Since this was Tarkovsky’s first film after leaving film school, and since the project didn’t originate with Tarkovsky (he inherited it from another director who’d been ushered off the film, while the script was an adaptation of Vladimir Bogomolov’s novel) Ivan’s Childhood can be seen as a sort of bridge linking Tarkovsky’s apprenticeship within the approved vocabulary and ideology of the “thawed” but still restrictive post-Stalin Soviet film industry to the deeply idiosyncratic, unabashedly complex and poetic body of work that would come to distinguish Tarkovsky as one of the world’s most distinctive, dazzling and, for some, frustrating filmmakers. Watching it today in Criterion’s lovingly packaged and supplemented new DVD release, we can see the film as a beguiling and fascinating artifact of a certain moment in history.
However, the moment in which Ivan’s Childhood is set takes us back more than a decade and a half before the film’s year of release. Its titular character (played with striking polarities of unadulterated awe and rugged, preternatural confidence by Nikolai Burlyaev) is a 12-year-old scout working for the Soviet military during the closing chapters of World War II. Ivan’s family has been murdered by Nazis, violently hurling him into a world of adult grotesqueries to which he has adapted all too well. He used to talk in his sleep, he tells a grown-up comrade, but now he lacks rest, and is nervous all the time. He’s made strong alliances with Russian field commanders and is considered a valuable asset. He’s threatened at certain points with being transferred to a military school and angrily protests the idea, saying he’s more useful at the front. His superiors must agree, since Ivan’s childhood will continue to be spent on the peripheries of combat, and will in fact never progress to manhood proper.
For those familiar with the imagery of his subsequent work, Tarkovsky’s most obvious contributions to the story of Ivan’s Childhood are the film’s multiple dream/memory sequences: the beatific mother walking along the beach, the cart spilling apples which are muzzled and chewed by dewy horses, the rustling of leaves as they brush past Ivan’s naked skin and the otherwise absent sunlight and clean water.
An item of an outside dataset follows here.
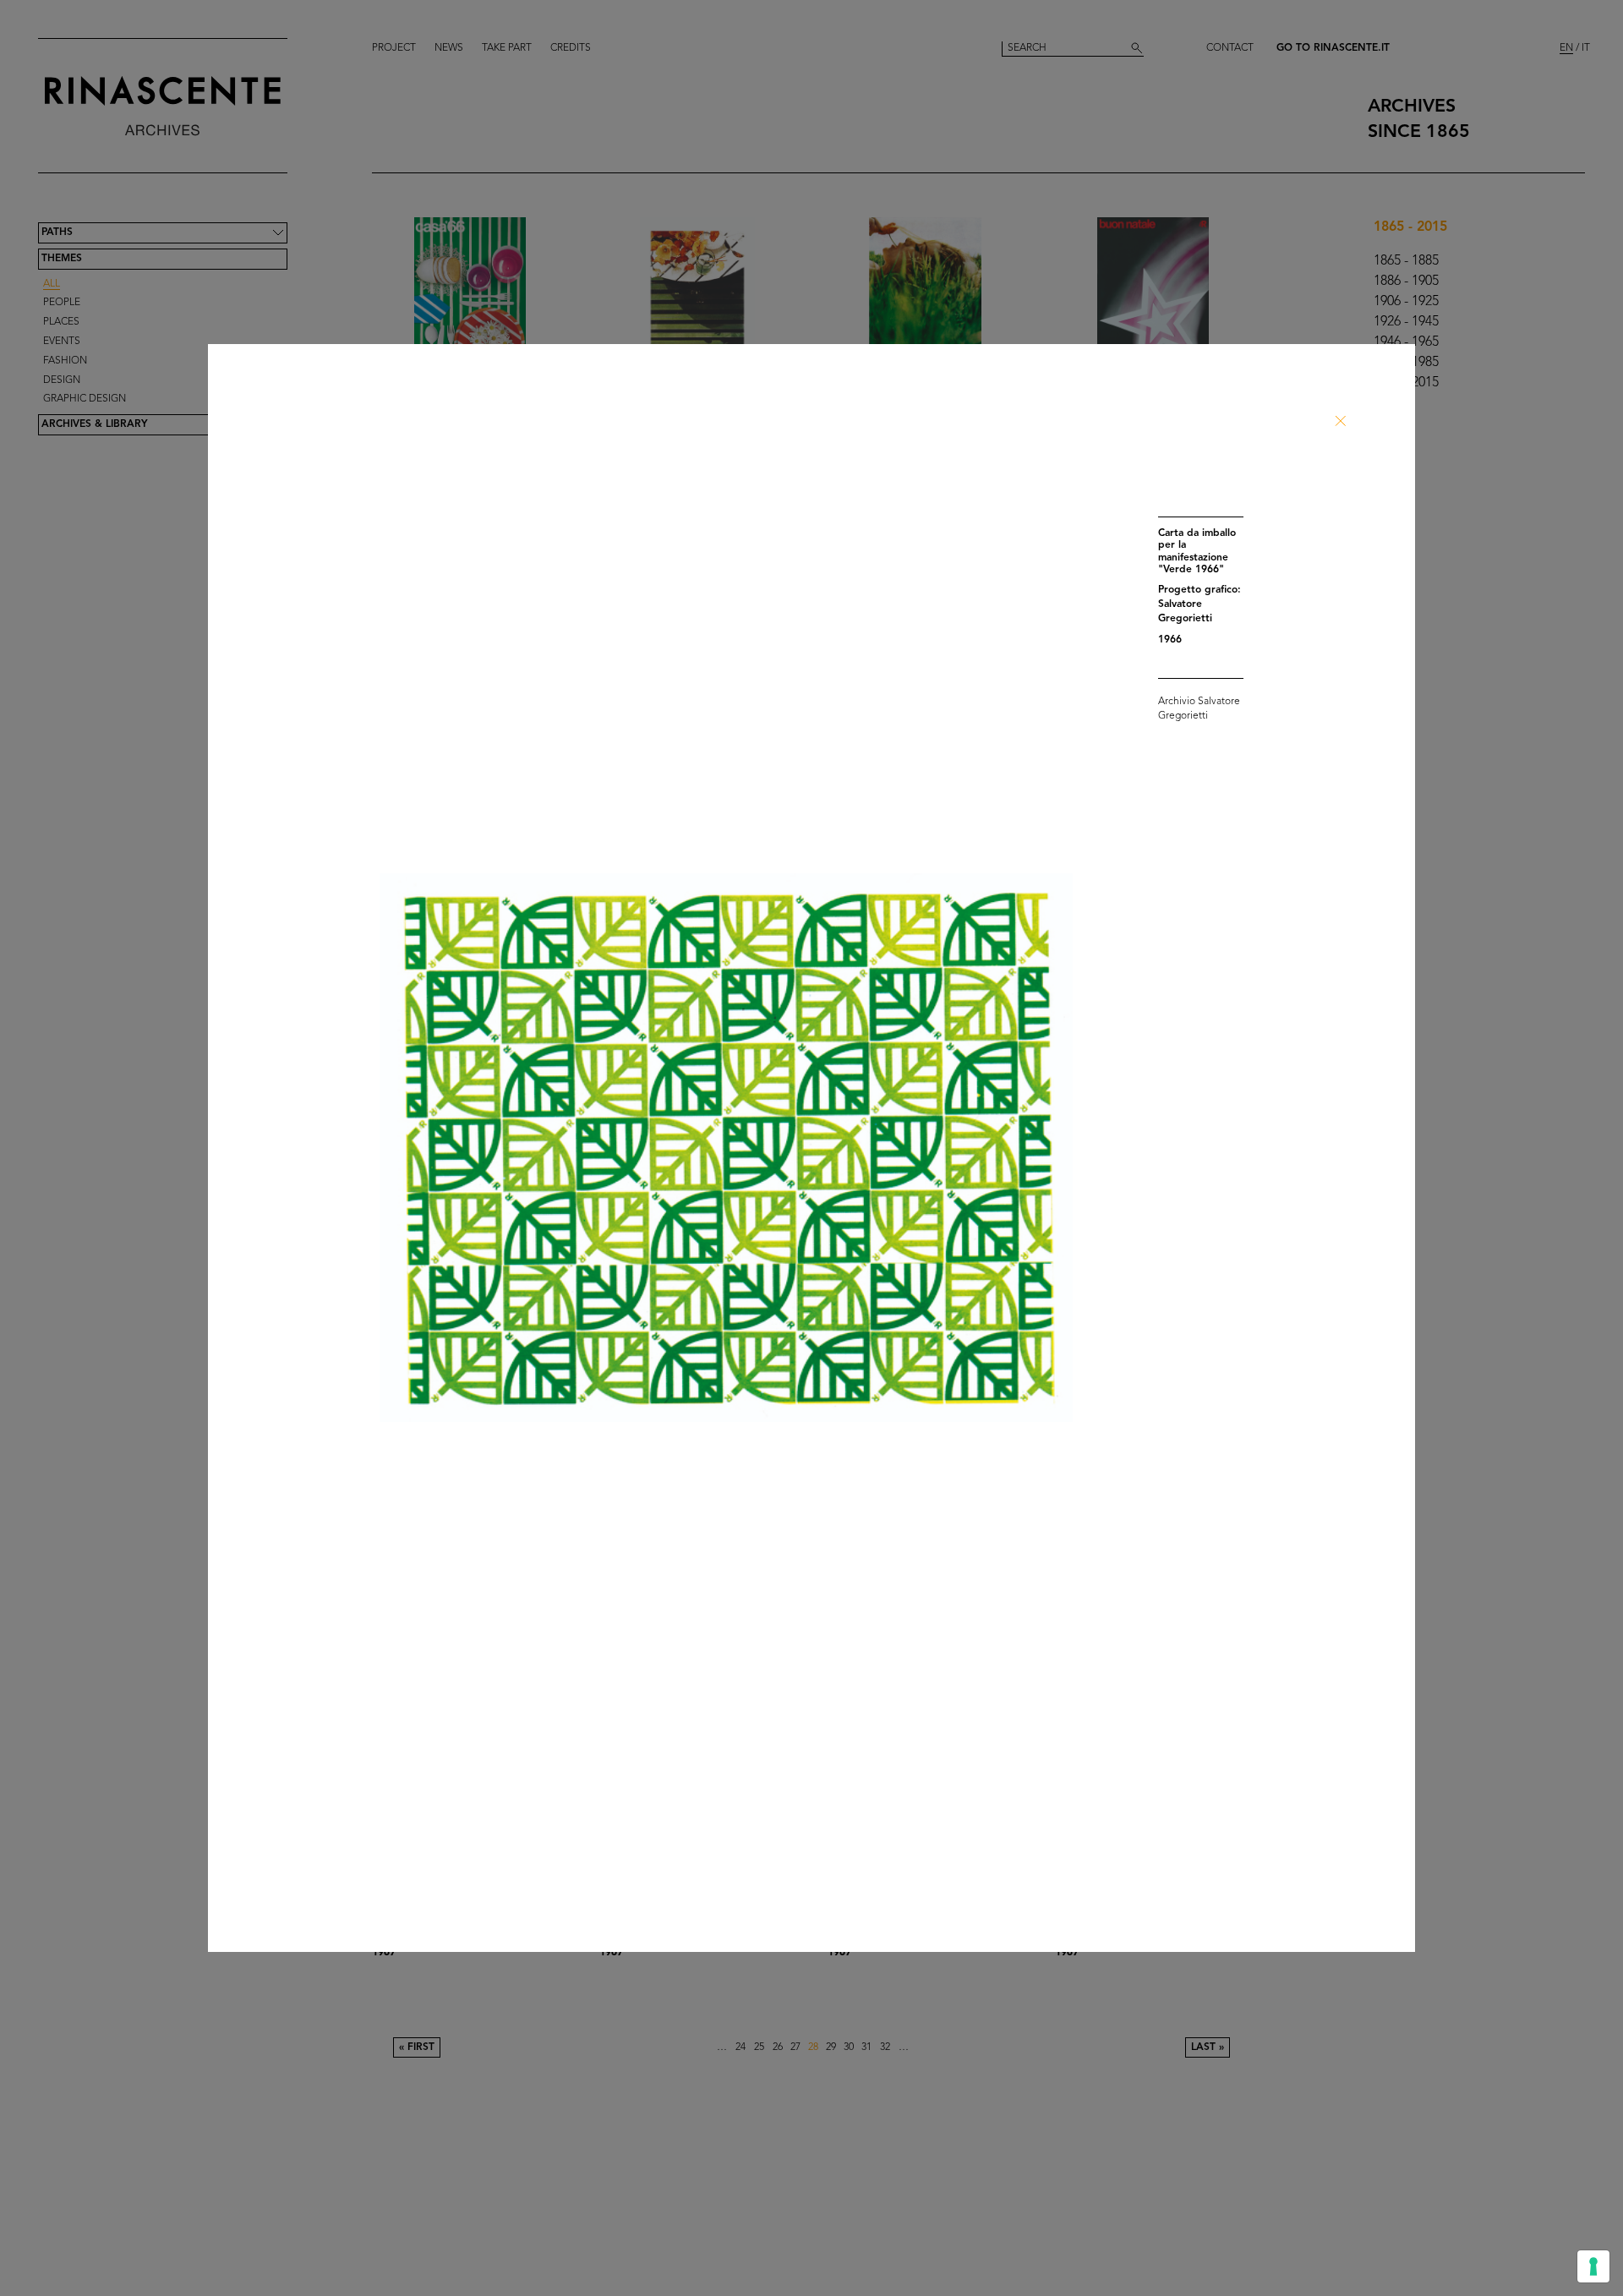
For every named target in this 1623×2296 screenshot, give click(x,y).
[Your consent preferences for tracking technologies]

With these digressions, Tarkovsky takes a technique so basic to storytelling and brings it to an impressive level of multiple meanings and cinematic textures. Yet really, the bleak realistic scenes in the film are equally evocative and lulling in their frequently vertical imagery: the flares that fall like stars, the dangling nooses, the tall, spectral birch trees, the crashed plane and a memorable kiss shared over a trench that gradually doubles in our imagination as an abyss.
It should also be said that it’s here in Tarkovsky’s feature debut that his influences are presented most nakedly. He produces interesting variations on the stylistic flights found in previous Russian war films, such as The Cranes Are Flying, certain deeper compositions echo those of Orson Welles and Ingmar Bergman, and the film’s scenes of hushed, crouched movement in dark water pleasingly recall Ugetsu, the most famous work by Kenji Mizoguchi, one of Tarkovsky’s few confessed idols. Rather than make Ivan’s Childhood feel derivative, these references function as a sort of starting point for Tarkovsky’s directorial journey.
Criterion’s package includes an illuminating half-hour commentary by Tarkovsky scholar Vida T. Johnson, who co-authored the terrific book The Films of Andrei Tarkovsky: A Visual Fugue, placing special emphasis on Tarkovsky’s use of other art forms such as music, literature and painting in the development of his style and content. There are also interviews with cinematographer Vadim Yusov and the now middle-aged Burlyaev, who tells a great little story about Tarkovsky’s osmosis-like way of instructing his actors. As well, a handsome booklet includes a poem by Tarkovsky’s dad and essays by Tarkovsky and Dina Iordanova.